►

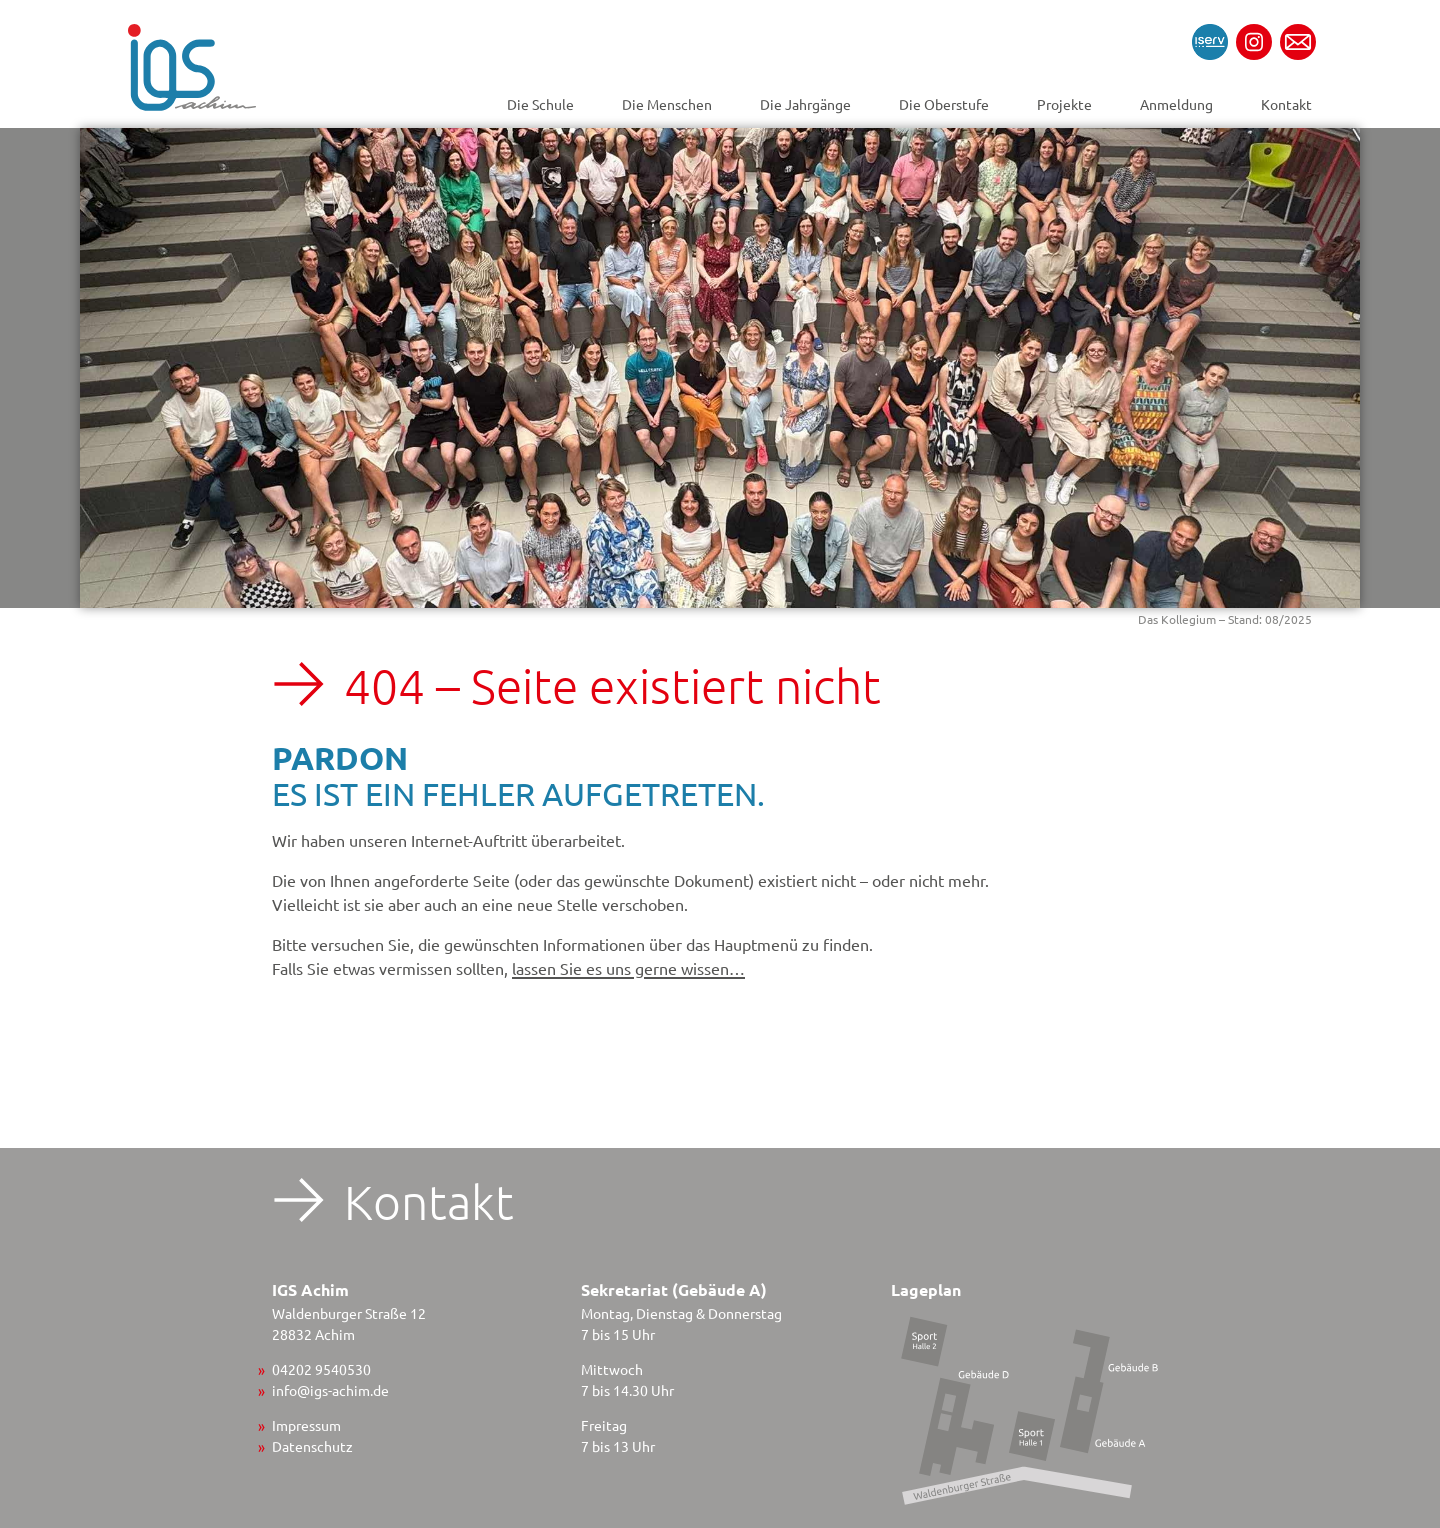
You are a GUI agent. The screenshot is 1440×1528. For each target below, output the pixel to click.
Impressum (306, 1425)
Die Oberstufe (944, 104)
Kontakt (1286, 104)
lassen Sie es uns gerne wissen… (628, 968)
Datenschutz (312, 1446)
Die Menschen (667, 104)
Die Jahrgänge (805, 104)
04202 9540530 (321, 1369)
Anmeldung (1176, 104)
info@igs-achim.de (330, 1390)
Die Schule (540, 104)
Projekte (1064, 104)
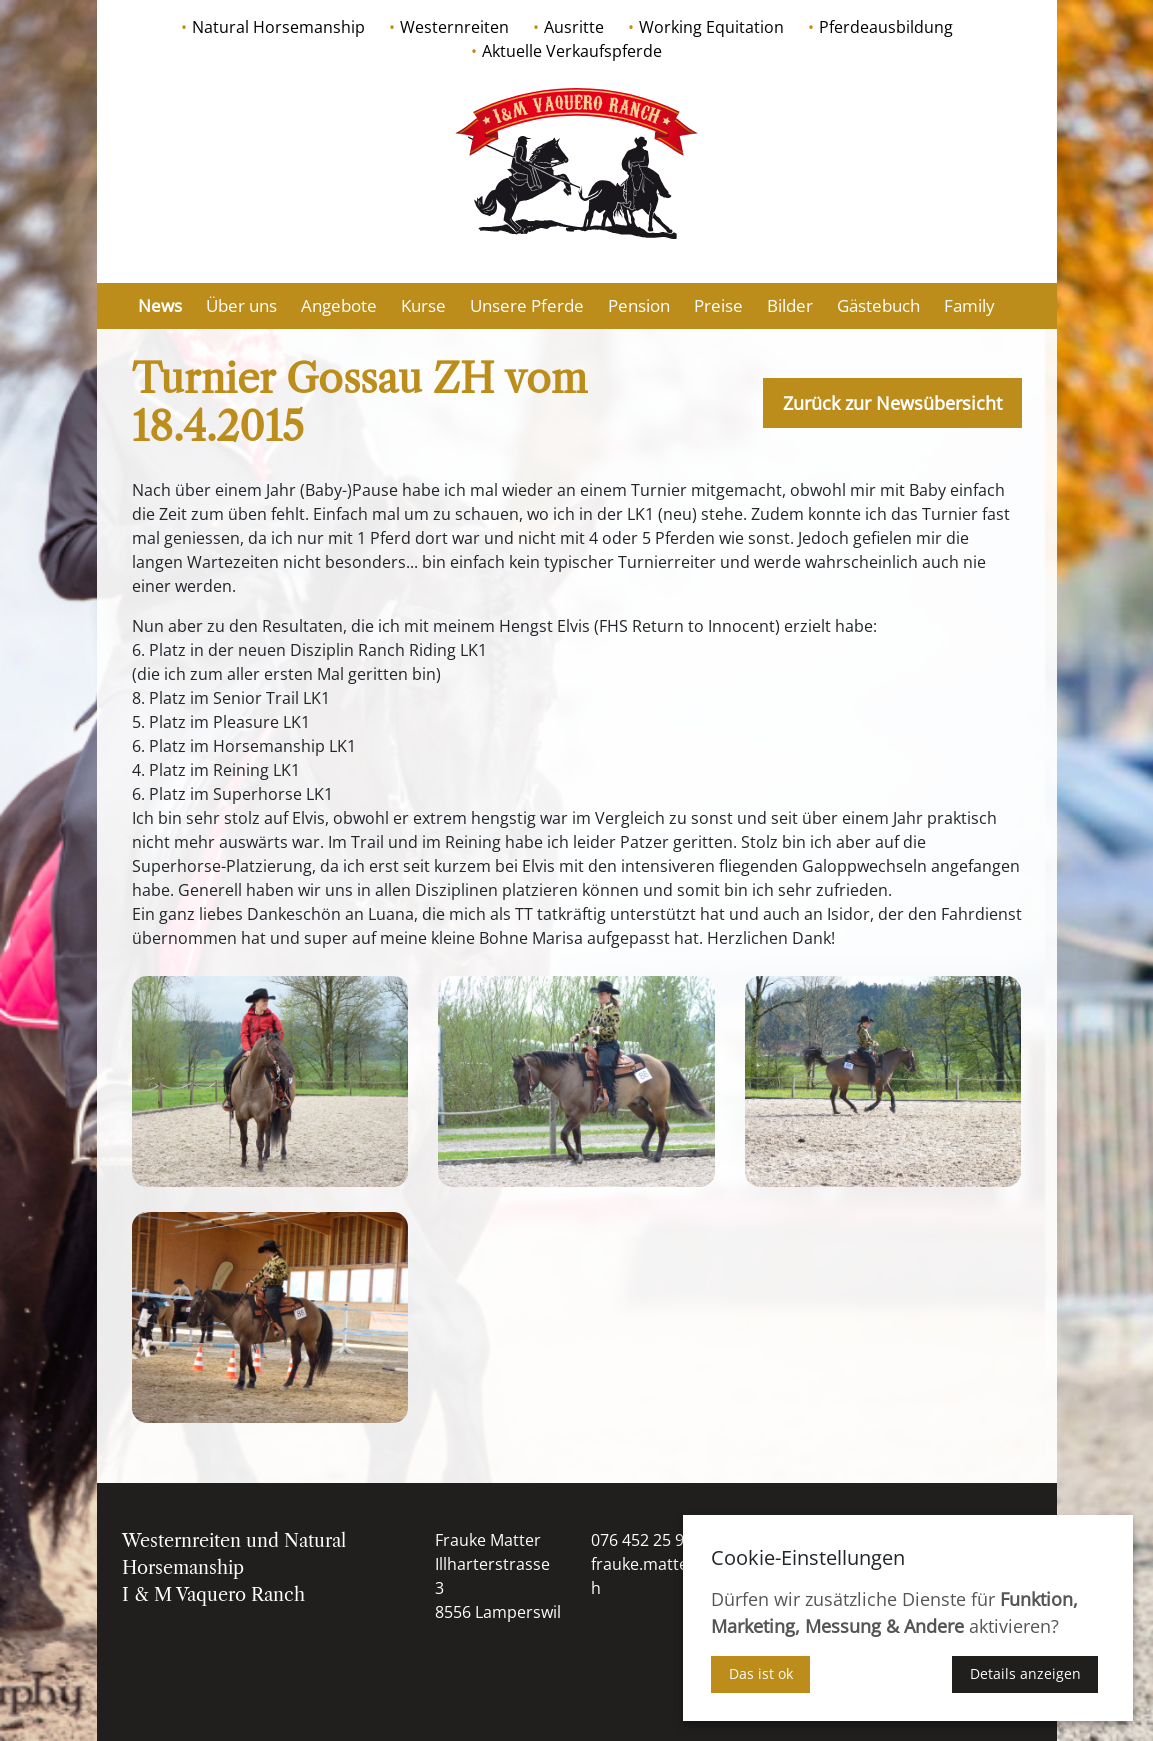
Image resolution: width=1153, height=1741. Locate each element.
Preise (718, 305)
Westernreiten (454, 27)
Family (969, 305)
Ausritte (574, 27)
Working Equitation (711, 27)
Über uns (241, 305)
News (160, 305)
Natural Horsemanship (278, 27)
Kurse (423, 305)
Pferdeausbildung (886, 27)
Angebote (339, 305)
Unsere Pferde (527, 305)
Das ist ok (761, 1673)
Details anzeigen (1025, 1673)
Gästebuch (878, 305)
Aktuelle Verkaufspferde (572, 51)
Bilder (790, 305)
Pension (639, 305)
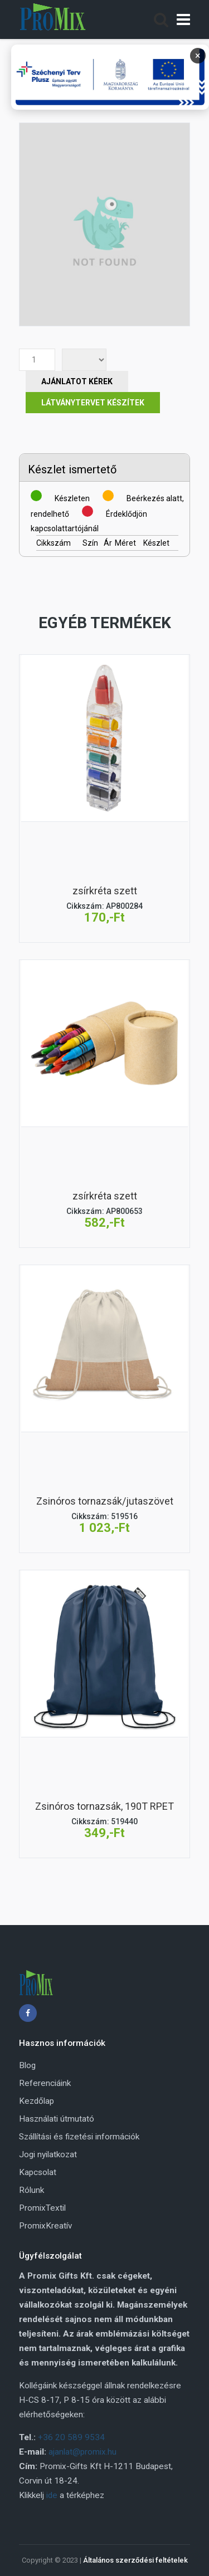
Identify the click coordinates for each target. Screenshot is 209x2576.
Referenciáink (45, 2083)
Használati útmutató (56, 2119)
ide (51, 2495)
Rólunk (31, 2190)
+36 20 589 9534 (71, 2437)
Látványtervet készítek (92, 402)
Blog (27, 2065)
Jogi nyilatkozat (48, 2154)
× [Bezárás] (198, 55)
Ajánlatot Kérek (77, 381)
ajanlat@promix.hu (82, 2452)
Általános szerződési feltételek (135, 2560)
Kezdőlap (36, 2101)
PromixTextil (42, 2208)
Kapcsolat (37, 2172)
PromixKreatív (45, 2226)
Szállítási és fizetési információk (79, 2137)
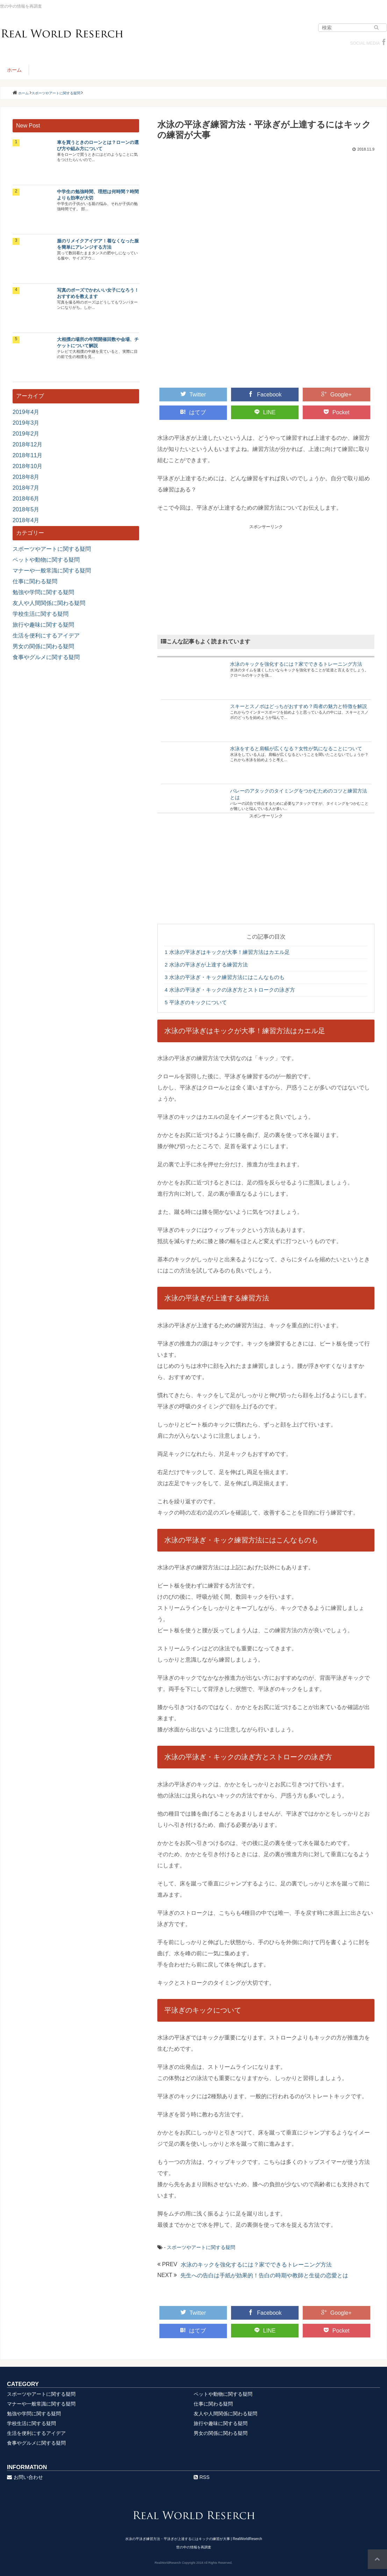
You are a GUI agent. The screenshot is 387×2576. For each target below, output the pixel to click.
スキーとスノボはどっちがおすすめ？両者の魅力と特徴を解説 (298, 706)
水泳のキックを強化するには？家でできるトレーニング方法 (296, 664)
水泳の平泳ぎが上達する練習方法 (206, 965)
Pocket (336, 412)
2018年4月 (26, 520)
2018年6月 (26, 499)
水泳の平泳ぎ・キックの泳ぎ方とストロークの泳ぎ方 (230, 990)
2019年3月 (26, 423)
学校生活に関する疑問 (41, 614)
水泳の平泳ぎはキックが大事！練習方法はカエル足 (227, 952)
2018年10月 (27, 466)
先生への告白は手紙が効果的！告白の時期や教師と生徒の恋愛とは (264, 2275)
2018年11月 (27, 455)
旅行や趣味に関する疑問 (43, 625)
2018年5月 (26, 509)
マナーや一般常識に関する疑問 (52, 571)
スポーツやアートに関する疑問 (201, 2247)
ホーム (14, 70)
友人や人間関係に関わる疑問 (49, 603)
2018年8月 (26, 477)
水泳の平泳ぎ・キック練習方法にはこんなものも (225, 977)
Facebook (264, 394)
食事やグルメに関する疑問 (46, 657)
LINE (265, 412)
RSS (202, 2477)
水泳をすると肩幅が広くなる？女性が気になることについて (296, 748)
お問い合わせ (25, 2477)
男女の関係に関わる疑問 (43, 646)
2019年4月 (26, 412)
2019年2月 (26, 434)
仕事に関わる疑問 (35, 581)
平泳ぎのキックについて (196, 1002)
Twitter (193, 394)
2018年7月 (26, 488)
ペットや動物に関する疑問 (46, 560)
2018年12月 (27, 444)
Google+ (336, 394)
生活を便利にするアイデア (46, 635)
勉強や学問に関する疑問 (43, 592)
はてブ (193, 412)
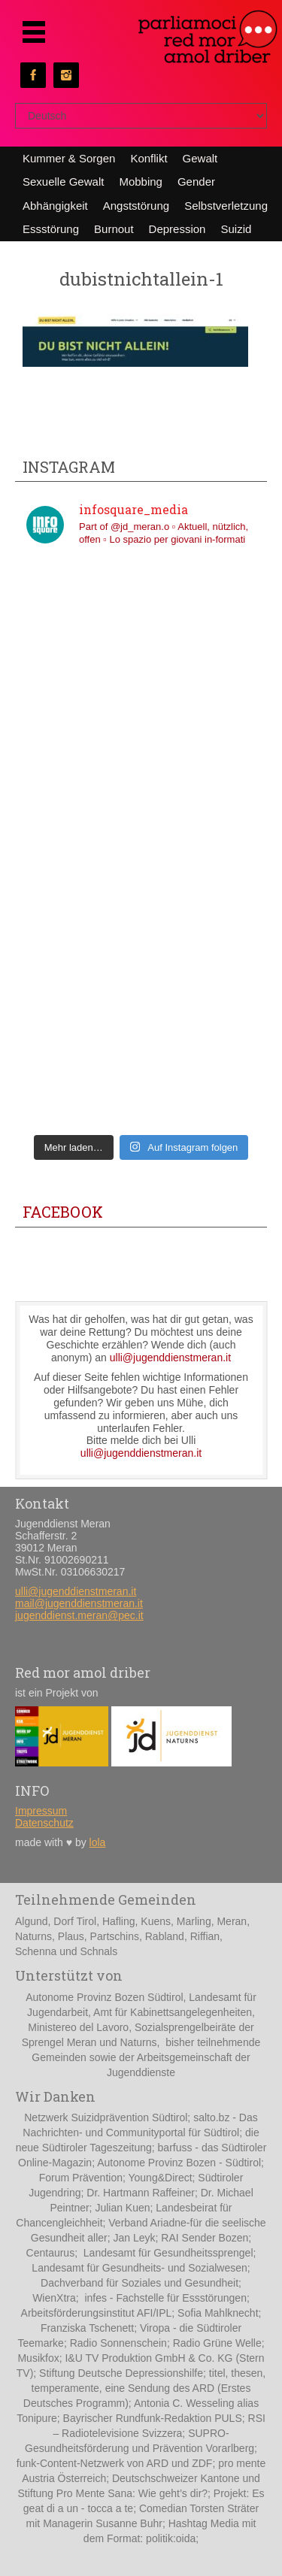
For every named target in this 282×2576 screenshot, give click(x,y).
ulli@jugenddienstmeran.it (170, 1358)
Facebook (63, 1211)
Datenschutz (44, 1823)
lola (97, 1842)
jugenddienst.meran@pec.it (79, 1615)
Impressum (41, 1811)
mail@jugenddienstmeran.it (79, 1603)
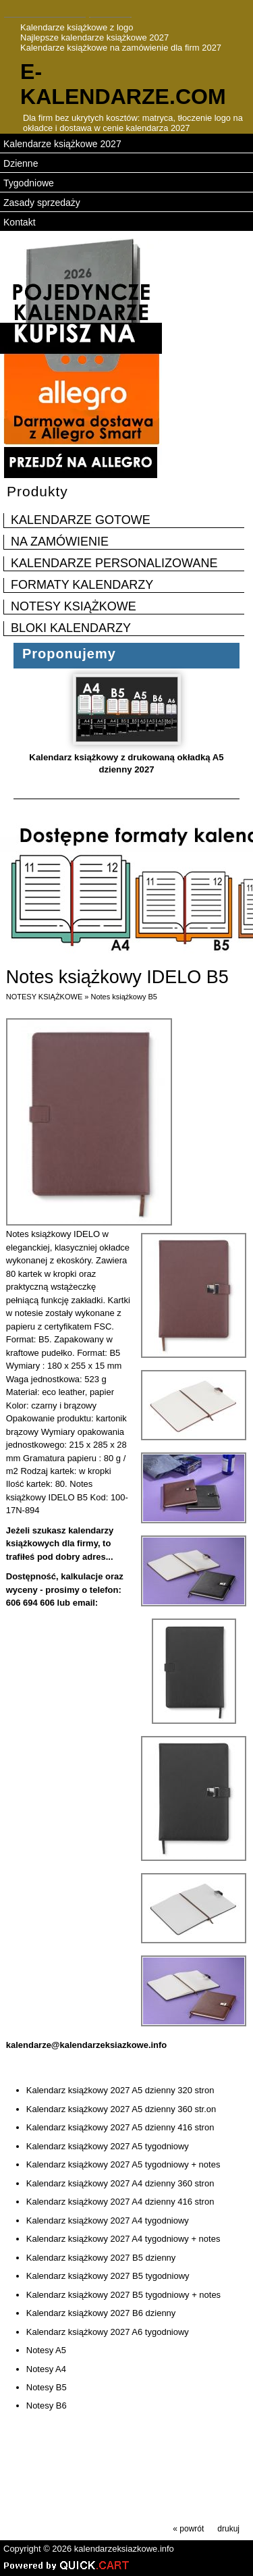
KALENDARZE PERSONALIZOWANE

◄

Exercise description
Turn the data above into a JSON list of strings, one string per line, with blank lines dropped and the pictures left out.

Task result
[
  "You are a GUI agent. The screenshot is 1440×1528. For each target below, output the pixel to click.",
  "Impressum (306, 1425)",
  "Die Oberstufe (944, 104)",
  "Kontakt (1286, 104)",
  "lassen Sie es uns gerne wissen… (628, 968)",
  "Datenschutz (312, 1446)",
  "Die Menschen (667, 104)",
  "Die Jahrgänge (805, 104)",
  "04202 9540530 (321, 1369)",
  "Anmeldung (1176, 104)",
  "info@igs-achim.de (330, 1390)",
  "Die Schule (540, 104)",
  "Projekte (1064, 104)",
  "Image resolution: width=1153, height=1741. Locate each element.",
  "Preise (718, 305)",
  "Westernreiten (454, 27)",
  "Family (969, 305)",
  "Ausritte (574, 27)",
  "Working Equitation (711, 27)",
  "Über uns (241, 305)",
  "News (160, 305)",
  "Natural Horsemanship (278, 27)",
  "Kurse (423, 305)",
  "Pferdeausbildung (886, 27)",
  "Angebote (339, 305)",
  "Unsere Pferde (527, 305)",
  "Das ist ok (761, 1673)",
  "Details anzeigen (1025, 1673)",
  "Gästebuch (878, 305)",
  "Aktuelle Verkaufspferde (572, 51)",
  "Bilder (790, 305)",
  "Pension (639, 305)",
  "Identify the click coordinates for each target. Screenshot is 209x2576.",
  "Referenciáink (45, 2083)",
  "Használati útmutató (56, 2119)",
  "ide (51, 2495)",
  "Rólunk (31, 2190)",
  "+36 20 589 9534 (71, 2437)",
  "Látványtervet készítek (92, 402)",
  "Blog (27, 2065)",
  "Jogi nyilatkozat (48, 2154)",
  "× [Bezárás] (198, 55)",
  "Ajánlatot Kérek (77, 381)",
  "ajanlat@promix.hu (82, 2452)",
  "Általános szerződési feltételek (135, 2560)",
  "Kezdőlap (36, 2101)",
  "PromixTextil (42, 2208)",
  "Kapcsolat (37, 2172)",
  "PromixKreatív (45, 2226)",
  "Szállítási és fizetési információk (79, 2137)",
  "You are a GUI agent. The screenshot is 387×2576. For each target below, output the pixel to click.",
  "スキーとスノボはどっちがおすすめ？両者の魅力と特徴を解説 (298, 706)",
  "水泳のキックを強化するには？家でできるトレーニング方法 (296, 664)",
  "水泳の平泳ぎが上達する練習方法 (206, 965)",
  "Pocket (336, 412)",
  "2018年4月 (26, 520)",
  "2018年6月 (26, 499)",
  "水泳の平泳ぎ・キックの泳ぎ方とストロークの泳ぎ方 (230, 990)",
  "2019年3月 (26, 423)",
  "学校生活に関する疑問 (41, 614)",
  "水泳の平泳ぎはキックが大事！練習方法はカエル足 (227, 952)",
  "2018年10月 (27, 466)",
  "先生への告白は手紙が効果的！告白の時期や教師と生徒の恋愛とは (264, 2275)",
  "2018年11月 (27, 455)",
  "旅行や趣味に関する疑問 (43, 625)",
  "2018年5月 (26, 509)",
  "マナーや一般常識に関する疑問 (52, 571)",
  "スポーツやアートに関する疑問 (201, 2247)",
  "ホーム (14, 70)",
  "友人や人間関係に関わる疑問 (49, 603)",
  "2018年8月 (26, 477)",
  "水泳の平泳ぎ・キック練習方法にはこんなものも (225, 977)",
  "Facebook (264, 394)",
  "食事やグルメに関する疑問 (46, 657)",
  "LINE (265, 412)",
  "RSS (202, 2477)",
  "水泳をすると肩幅が広くなる？女性が気になることについて (296, 748)",
  "お問い合わせ (25, 2477)",
  "男女の関係に関わる疑問 (43, 646)",
  "2019年4月 (26, 412)",
  "2019年2月 (26, 434)",
  "仕事に関わる疑問 (35, 581)",
  "平泳ぎのキックについて (196, 1002)",
  "Twitter (193, 394)",
  "2018年7月 (26, 488)",
  "ペットや動物に関する疑問 (46, 560)",
  "2018年12月 (27, 444)",
  "Google+ (336, 394)",
  "生活を便利にするアイデア (46, 635)",
  "勉強や学問に関する疑問 (43, 592)",
  "はてブ (193, 412)",
  "For every named target in this 282×2576 screenshot, give click(x,y).",
  "ulli@jugenddienstmeran.it (170, 1358)",
  "Facebook (63, 1211)",
  "Datenschutz (44, 1823)",
  "lola (97, 1842)",
  "jugenddienst.meran@pec.it (79, 1615)",
  "Impressum (41, 1811)",
  "mail@jugenddienstmeran.it (79, 1603)",
  "KALENDARZE PERSONALIZOWANE"
]